The roots of our parliamentary democracy can be traced all the way back into the middle ages and beyond. It has traditionally been believed that the primacy of parliament began when a succession of kings in the fourteenth and fifteenth centuries were deposed "by the authority of Parliament" ( a phrase actually used in the confirmation of the claim of Henry IV to the throne).... This view of the "Lancastrian constitutional experiment" is dented somewhat by the fact that Edward IV seized the throne from Henry VI in the traditional way - by battle - and Parliament had nothing to do with it. There is however a substantial body of evidence to suggest that people in the middle ages had a real sense of their historical past and a notion of constitution. This awareness only increased with the advent of the printing press, and is reflected in the popularity of the theories of kingship and law found in "mirrors of princes" manuals (like 'De Regime Principum' by Giles of Rome that had been translated into 10 languages by the end of the fourteenth century). This popularity shows that, amongst the political nation represented at parliament at least (we're not talking about the Monty Python peasant here), there was a notion of a consitution dealing with law, justice and property. Edward II, Richard II and Henry VI - the 3 deposed kings - aroused the anger of the political nation by breaching this notion of constitution to such an extent that parliament acquiesced to their deposition. It is this notion of constitution that still underpins the authority of the British Parliament today. It is the bedrock of the constitution.

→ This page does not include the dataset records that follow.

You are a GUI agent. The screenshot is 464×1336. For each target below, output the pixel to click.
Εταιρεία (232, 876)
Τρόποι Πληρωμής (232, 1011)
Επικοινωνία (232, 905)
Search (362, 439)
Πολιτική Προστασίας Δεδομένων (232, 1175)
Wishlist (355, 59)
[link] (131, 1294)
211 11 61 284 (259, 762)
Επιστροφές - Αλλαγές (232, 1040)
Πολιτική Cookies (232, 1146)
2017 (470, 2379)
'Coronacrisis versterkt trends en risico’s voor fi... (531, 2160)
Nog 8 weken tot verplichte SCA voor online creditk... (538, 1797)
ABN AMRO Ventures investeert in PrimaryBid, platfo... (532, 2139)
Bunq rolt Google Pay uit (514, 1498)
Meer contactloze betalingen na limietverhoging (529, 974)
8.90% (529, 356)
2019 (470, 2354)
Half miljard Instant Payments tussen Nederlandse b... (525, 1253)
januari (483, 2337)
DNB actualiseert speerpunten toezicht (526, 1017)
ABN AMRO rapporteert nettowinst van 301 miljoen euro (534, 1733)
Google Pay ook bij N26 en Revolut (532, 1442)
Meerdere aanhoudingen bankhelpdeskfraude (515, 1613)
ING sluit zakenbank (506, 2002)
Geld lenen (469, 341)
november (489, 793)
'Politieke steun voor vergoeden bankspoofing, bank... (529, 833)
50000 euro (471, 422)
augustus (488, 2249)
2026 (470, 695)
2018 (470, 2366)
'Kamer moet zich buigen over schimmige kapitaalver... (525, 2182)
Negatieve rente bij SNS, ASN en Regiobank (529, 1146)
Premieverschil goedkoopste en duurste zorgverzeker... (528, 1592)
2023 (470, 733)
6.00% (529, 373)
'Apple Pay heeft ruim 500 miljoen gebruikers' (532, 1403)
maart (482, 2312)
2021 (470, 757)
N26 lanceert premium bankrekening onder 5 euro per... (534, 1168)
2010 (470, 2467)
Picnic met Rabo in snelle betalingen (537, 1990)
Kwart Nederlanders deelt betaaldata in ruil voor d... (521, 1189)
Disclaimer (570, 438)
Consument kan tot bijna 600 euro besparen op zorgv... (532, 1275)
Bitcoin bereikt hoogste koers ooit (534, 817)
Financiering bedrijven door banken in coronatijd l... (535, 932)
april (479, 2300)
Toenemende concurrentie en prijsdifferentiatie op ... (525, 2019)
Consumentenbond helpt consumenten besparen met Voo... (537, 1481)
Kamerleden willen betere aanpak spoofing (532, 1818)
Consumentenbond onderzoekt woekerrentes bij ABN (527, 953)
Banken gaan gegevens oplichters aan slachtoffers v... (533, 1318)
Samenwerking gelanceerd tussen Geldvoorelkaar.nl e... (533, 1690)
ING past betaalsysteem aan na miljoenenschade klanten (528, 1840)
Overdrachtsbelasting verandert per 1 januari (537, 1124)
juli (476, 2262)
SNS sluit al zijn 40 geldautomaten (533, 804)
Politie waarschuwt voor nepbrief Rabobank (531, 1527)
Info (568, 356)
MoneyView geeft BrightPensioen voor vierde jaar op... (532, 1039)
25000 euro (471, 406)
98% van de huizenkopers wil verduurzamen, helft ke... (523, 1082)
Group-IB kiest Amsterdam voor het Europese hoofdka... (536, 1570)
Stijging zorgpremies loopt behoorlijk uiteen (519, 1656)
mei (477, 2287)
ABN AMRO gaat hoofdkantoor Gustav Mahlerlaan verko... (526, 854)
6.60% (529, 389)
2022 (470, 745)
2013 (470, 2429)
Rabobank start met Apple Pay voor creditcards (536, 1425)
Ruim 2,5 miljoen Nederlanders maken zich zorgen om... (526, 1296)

Why am I telling you this?
We might have an unwritten constitution, but that doesn't mean that we should simply allow the government to roll through their vile reforms. We, the political nation of the UK, the electorate, have a strong sense of what we believe is right and wrong. We have a sense of law, justice and property. This Labour government, and the pathetic, toadying opposition are making me angry and they are failing to meet what I believe are their obligations to us. For me this justifies their removal.
We must act.
Of course, I'm not suggesting that we sharpen our axes or stick a gibbet onto Parliament Green (attractive though that idea sounds). Our next chance will come at some point in the next 12 months and will come at the ballot box. Labour look nailed on to win again, but we have to take our chance to make our feelings known. We need to get off our arses and make ourselves heard. We don't have to lie down and die and let them get away with this. We've got to take the power back.
Shall I start my letter writing campaign now?